___ Given data ___

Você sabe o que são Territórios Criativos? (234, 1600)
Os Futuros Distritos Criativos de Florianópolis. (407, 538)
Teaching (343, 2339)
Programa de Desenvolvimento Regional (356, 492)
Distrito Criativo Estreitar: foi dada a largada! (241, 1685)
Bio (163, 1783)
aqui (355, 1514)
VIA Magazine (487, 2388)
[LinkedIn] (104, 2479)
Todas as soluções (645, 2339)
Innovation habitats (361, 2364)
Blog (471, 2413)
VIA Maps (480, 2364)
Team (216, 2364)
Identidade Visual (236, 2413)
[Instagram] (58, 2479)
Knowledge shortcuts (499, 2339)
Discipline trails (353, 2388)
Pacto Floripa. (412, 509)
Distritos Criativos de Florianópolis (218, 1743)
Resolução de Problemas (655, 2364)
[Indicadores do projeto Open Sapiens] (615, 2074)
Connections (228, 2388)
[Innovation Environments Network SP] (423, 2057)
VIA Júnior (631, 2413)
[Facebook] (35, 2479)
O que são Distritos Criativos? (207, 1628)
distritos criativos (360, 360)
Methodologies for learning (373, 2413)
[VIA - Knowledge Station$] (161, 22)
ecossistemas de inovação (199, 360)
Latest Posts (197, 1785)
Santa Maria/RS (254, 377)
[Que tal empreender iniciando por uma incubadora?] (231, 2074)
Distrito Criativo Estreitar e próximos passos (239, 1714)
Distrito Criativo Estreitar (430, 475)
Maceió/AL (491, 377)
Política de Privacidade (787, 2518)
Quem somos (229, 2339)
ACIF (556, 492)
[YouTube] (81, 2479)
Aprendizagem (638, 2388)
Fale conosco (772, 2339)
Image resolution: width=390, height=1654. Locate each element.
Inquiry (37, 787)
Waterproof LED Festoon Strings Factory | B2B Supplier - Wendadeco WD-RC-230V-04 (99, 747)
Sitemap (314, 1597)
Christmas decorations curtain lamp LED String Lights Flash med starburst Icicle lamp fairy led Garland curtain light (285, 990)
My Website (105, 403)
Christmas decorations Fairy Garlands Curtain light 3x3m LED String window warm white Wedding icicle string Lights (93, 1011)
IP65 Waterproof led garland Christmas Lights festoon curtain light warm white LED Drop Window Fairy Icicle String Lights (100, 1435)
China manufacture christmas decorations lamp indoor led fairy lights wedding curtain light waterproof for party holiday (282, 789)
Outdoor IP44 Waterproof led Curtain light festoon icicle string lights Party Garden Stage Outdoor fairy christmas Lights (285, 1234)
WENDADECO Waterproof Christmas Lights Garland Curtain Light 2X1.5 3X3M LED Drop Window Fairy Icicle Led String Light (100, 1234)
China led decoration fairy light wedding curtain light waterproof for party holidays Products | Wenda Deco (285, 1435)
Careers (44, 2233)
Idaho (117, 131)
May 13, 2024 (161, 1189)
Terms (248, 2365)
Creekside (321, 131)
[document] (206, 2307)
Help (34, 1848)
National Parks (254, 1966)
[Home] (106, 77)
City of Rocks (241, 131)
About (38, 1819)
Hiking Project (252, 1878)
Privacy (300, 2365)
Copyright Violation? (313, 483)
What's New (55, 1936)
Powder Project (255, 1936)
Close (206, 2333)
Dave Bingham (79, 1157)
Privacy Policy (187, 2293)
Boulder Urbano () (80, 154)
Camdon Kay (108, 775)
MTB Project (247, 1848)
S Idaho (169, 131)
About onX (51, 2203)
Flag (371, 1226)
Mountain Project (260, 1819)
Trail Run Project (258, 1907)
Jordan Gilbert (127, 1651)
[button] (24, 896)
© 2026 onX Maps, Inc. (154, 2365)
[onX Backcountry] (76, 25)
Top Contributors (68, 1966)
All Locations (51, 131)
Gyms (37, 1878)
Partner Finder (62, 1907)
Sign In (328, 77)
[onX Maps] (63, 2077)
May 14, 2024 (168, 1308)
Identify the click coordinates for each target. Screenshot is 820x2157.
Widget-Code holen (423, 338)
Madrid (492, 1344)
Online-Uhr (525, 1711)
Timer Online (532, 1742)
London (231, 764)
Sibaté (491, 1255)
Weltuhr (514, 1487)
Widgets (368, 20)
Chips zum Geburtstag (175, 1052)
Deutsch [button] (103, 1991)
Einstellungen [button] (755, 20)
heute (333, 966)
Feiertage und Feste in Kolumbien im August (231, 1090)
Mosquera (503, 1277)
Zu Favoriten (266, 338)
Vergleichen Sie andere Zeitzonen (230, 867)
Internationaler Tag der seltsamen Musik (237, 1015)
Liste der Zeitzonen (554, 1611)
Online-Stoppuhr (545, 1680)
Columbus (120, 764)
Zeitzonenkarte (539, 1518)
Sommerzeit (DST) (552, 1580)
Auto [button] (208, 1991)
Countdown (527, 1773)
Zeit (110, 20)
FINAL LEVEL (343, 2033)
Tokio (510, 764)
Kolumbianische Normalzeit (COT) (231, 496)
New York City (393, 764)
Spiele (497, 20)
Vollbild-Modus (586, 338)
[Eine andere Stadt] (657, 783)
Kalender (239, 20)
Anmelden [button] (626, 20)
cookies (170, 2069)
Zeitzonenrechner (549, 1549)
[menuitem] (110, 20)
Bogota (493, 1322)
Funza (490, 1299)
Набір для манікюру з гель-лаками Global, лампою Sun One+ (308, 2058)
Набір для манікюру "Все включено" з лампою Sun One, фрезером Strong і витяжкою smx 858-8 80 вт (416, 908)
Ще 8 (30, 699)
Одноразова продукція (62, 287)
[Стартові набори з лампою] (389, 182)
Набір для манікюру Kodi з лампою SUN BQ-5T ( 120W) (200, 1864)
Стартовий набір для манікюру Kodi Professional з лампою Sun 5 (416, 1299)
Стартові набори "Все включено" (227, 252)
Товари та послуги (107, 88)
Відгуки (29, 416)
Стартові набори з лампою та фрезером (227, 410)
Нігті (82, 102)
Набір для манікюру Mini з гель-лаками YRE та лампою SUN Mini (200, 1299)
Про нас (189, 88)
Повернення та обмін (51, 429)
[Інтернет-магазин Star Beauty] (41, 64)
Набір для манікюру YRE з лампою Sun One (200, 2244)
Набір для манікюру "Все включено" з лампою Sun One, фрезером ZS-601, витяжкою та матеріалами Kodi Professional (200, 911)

___

*What to work on*
All entries above are to be copied exactly, with none left out.

*Expected output*
Você sabe o que são Territórios Criativos? (234, 1600)
Os Futuros Distritos Criativos de Florianópolis. (407, 538)
Teaching (343, 2339)
Programa de Desenvolvimento Regional (356, 492)
Distrito Criativo Estreitar: foi dada a largada! (241, 1685)
Bio (163, 1783)
aqui (355, 1514)
VIA Magazine (487, 2388)
[LinkedIn] (104, 2479)
Todas as soluções (645, 2339)
Innovation habitats (361, 2364)
Blog (471, 2413)
VIA Maps (480, 2364)
Team (216, 2364)
Identidade Visual (236, 2413)
[Instagram] (58, 2479)
Knowledge shortcuts (499, 2339)
Discipline trails (353, 2388)
Pacto Floripa. (412, 509)
Distritos Criativos de Florianópolis (218, 1743)
Resolução de Problemas (655, 2364)
[Indicadores do projeto Open Sapiens] (615, 2074)
Connections (228, 2388)
[Innovation Environments Network SP] (423, 2057)
VIA Júnior (631, 2413)
[Facebook] (35, 2479)
O que são Distritos Criativos? (207, 1628)
distritos criativos (360, 360)
Methodologies for learning (373, 2413)
[VIA - Knowledge Station$] (161, 22)
ecossistemas de inovação (199, 360)
Latest Posts (197, 1785)
Santa Maria/RS (254, 377)
[Que tal empreender iniciando por uma incubadora?] (231, 2074)
Distrito Criativo Estreitar e próximos passos (239, 1714)
Distrito Criativo Estreitar (430, 475)
Maceió/AL (491, 377)
Política de Privacidade (787, 2518)
Quem somos (229, 2339)
ACIF (556, 492)
[YouTube] (81, 2479)
Aprendizagem (638, 2388)
Fale conosco (772, 2339)
Image resolution: width=390, height=1654. Locate each element.
Inquiry (37, 787)
Waterproof LED Festoon Strings Factory | B2B Supplier - Wendadeco WD-RC-230V-04 (99, 747)
Sitemap (314, 1597)
Christmas decorations curtain lamp LED String Lights Flash med starburst Icicle lamp fairy led Garland curtain light (285, 990)
My Website (105, 403)
Christmas decorations Fairy Garlands Curtain light 3x3m LED String window warm white Wedding icicle string Lights (93, 1011)
IP65 Waterproof led garland Christmas Lights festoon curtain light warm white LED Drop Window Fairy Icicle String Lights (100, 1435)
China manufacture christmas decorations lamp indoor led fairy lights wedding curtain light waterproof for party holiday (282, 789)
Outdoor IP44 Waterproof led Curtain light festoon icicle string lights Party Garden Stage Outdoor fairy christmas Lights (285, 1234)
WENDADECO Waterproof Christmas Lights Garland Curtain Light 2X1.5 3X3M LED Drop Window Fairy Icicle Led String Light (100, 1234)
China led decoration fairy light wedding curtain light waterproof for party holidays Products | Wenda Deco (285, 1435)
Careers (44, 2233)
Idaho (117, 131)
May 13, 2024 (161, 1189)
Terms (248, 2365)
Creekside (321, 131)
[document] (206, 2307)
Help (34, 1848)
National Parks (254, 1966)
[Home] (106, 77)
City of Rocks (241, 131)
About (38, 1819)
Hiking Project (252, 1878)
Privacy (300, 2365)
Copyright Violation? (313, 483)
What's New (55, 1936)
Powder Project (255, 1936)
Close (206, 2333)
Dave Bingham (79, 1157)
Privacy Policy (187, 2293)
Boulder Urbano () (80, 154)
Camdon Kay (108, 775)
MTB Project (247, 1848)
S Idaho (169, 131)
About onX (51, 2203)
Flag (371, 1226)
Mountain Project (260, 1819)
Trail Run Project (258, 1907)
Jordan Gilbert (127, 1651)
[button] (24, 896)
© 2026 onX Maps, Inc. (154, 2365)
[onX Backcountry] (76, 25)
Top Contributors (68, 1966)
All Locations (51, 131)
Gyms (37, 1878)
Partner Finder (62, 1907)
Sign In (328, 77)
[onX Maps] (63, 2077)
May 14, 2024 (168, 1308)
Identify the click coordinates for each target. Screenshot is 820x2157.
Widget-Code holen (423, 338)
Madrid (492, 1344)
Online-Uhr (525, 1711)
Timer Online (532, 1742)
London (231, 764)
Sibaté (491, 1255)
Weltuhr (514, 1487)
Widgets (368, 20)
Chips zum Geburtstag (175, 1052)
Deutsch [button] (103, 1991)
Einstellungen [button] (755, 20)
heute (333, 966)
Feiertage und Feste in Kolumbien im August (231, 1090)
Mosquera (503, 1277)
Zu Favoriten (266, 338)
Vergleichen Sie andere Zeitzonen (230, 867)
Internationaler Tag der seltsamen Musik (237, 1015)
Liste der Zeitzonen (554, 1611)
Online-Stoppuhr (545, 1680)
Columbus (120, 764)
Zeitzonenkarte (539, 1518)
Sommerzeit (DST) (552, 1580)
Auto [button] (208, 1991)
Countdown (527, 1773)
Zeit (110, 20)
FINAL LEVEL (343, 2033)
Tokio (510, 764)
Kolumbianische Normalzeit (COT) (231, 496)
New York City (393, 764)
Spiele (497, 20)
Vollbild-Modus (586, 338)
[Eine andere Stadt] (657, 783)
Kalender (239, 20)
Anmelden [button] (626, 20)
cookies (170, 2069)
Zeitzonenrechner (549, 1549)
[menuitem] (110, 20)
Bogota (493, 1322)
Funza (490, 1299)
Набір для манікюру з гель-лаками Global, лампою Sun One+ (308, 2058)
Набір для манікюру "Все включено" з лампою Sun One, фрезером Strong і витяжкою smx 858-8 80 вт (416, 908)
Ще 8 (30, 699)
Одноразова продукція (62, 287)
[Стартові набори з лампою] (389, 182)
Набір для манікюру Kodi з лампою SUN BQ-5T ( 120W) (200, 1864)
Стартовий набір для манікюру Kodi Professional з лампою Sun 5 (416, 1299)
Стартові набори "Все включено" (227, 252)
Товари та послуги (107, 88)
Відгуки (29, 416)
Стартові набори з лампою та фрезером (227, 410)
Нігті (82, 102)
Набір для манікюру Mini з гель-лаками YRE та лампою SUN Mini (200, 1299)
Про нас (189, 88)
Повернення та обмін (51, 429)
[Інтернет-магазин Star Beauty] (41, 64)
Набір для манікюру YRE з лампою Sun One (200, 2244)
Набір для манікюру "Все включено" з лампою Sun One, фрезером ZS-601, витяжкою та матеріалами Kodi Professional (200, 911)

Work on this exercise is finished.